In dit land put vervolgens iedereen zich uit om de schuld voor het zoveelste echec van de vaderlandse diplomatie te bepalen. In 1978 is Kohl door Nederlandse jongeren onheus behandeld op de televisie (Bolkestein), de Nederlandse diplomatie weet niet hoe slecht ze is (Scheffer) en Le Monde bracht als mogelijk bezwaar tegen de kandidatuur-Lubbers naar voren dat deze Engels sprak. Tussen deze polen bewoog zich de analyse. 

Die slaat in al zijn variaties nergens op als men in aanmerking neemt dat Kohl nog niet zo lang geleden Lubbers als een geschikte kandidaat zag. Dat is ook niet verwonderlijk. Lubbers heeft niet alleen inhoudelijk uitstekende papieren voor het voorzitterschap van de Commissie, hij was zonder twijfel een kandidaat geweest die zonder veel problemen met eensgezindheid in Korfoe was aangewezen.

De wezenlijke vraag is daarom wat Mitterrand bezield heeft om met Kohl een kandidaat naar voren te schuiven op een manier die voorspelbaar tot rotzooi en verdeeldheid en uiteindelijk dus tot een fiasco moest leiden. Want ook zonder de rabiate anti-Europa-factie in de Conservatieve Partij zou John Major het zich niet hebben kunnen permitteren door Bonn en Parijs voor een voldongen feit te worden gesteld.

Het fiasco van Korfoe is in de eerste en de laatste plaats een fiasco van de Franse en de Duitse diplomatie.
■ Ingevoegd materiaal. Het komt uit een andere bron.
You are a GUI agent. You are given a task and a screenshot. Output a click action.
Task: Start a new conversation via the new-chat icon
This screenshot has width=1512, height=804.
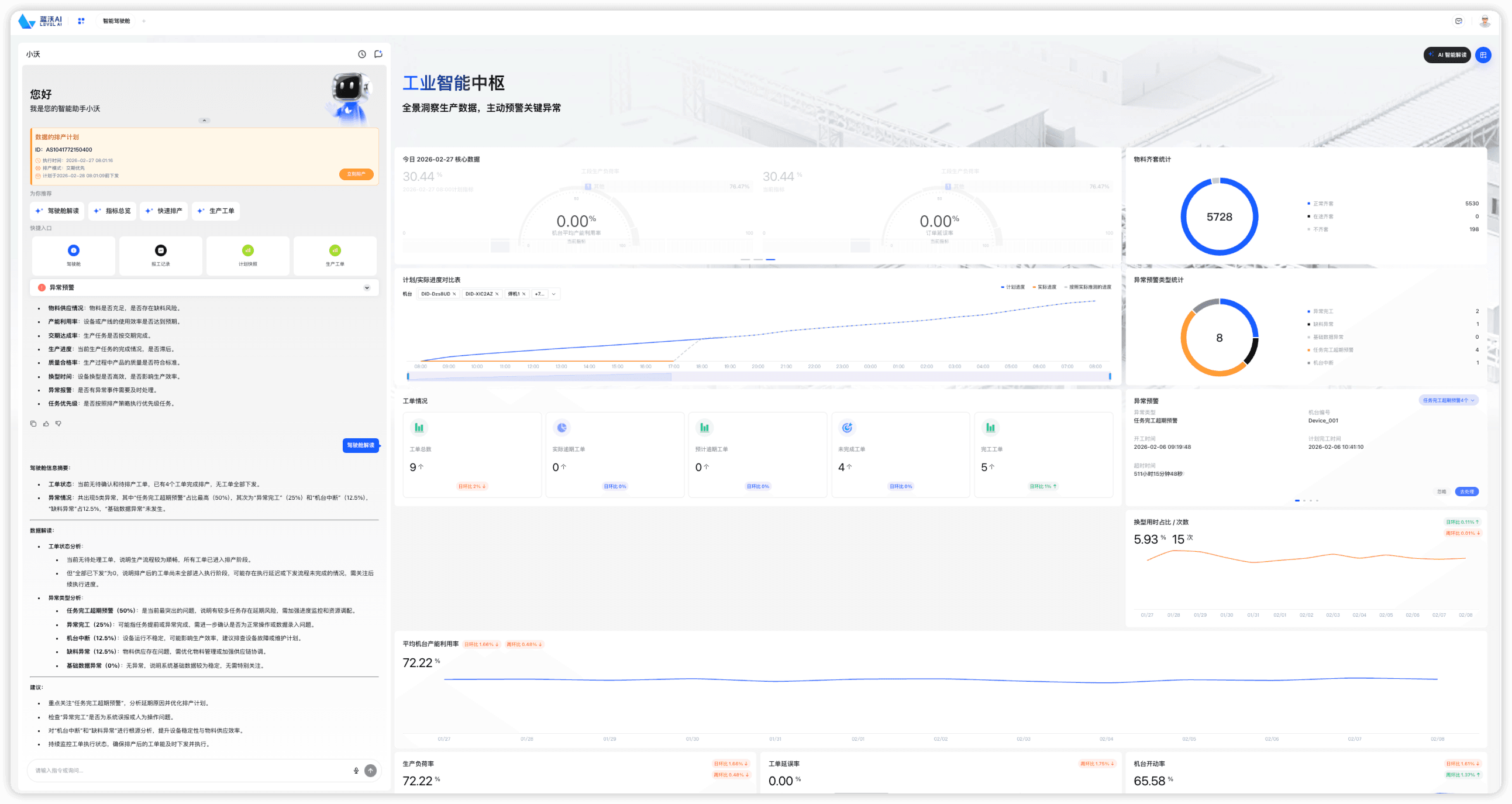(378, 54)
Men kan de teerheid van de Frans-Duitse as en zijn belang voor de Europese eenheid niet genoeg in het oog houden, zonder de grofheid waarmee deze in dit geval is beschermd te waarderen. De verhouding 11-1 in Korfoe was geen reele weerspiegeling van de opvattingen - veel regeringsleiders gaven hun stem aan Dehaene in de wetenschap dat er toch een Brits veto zou volgen. 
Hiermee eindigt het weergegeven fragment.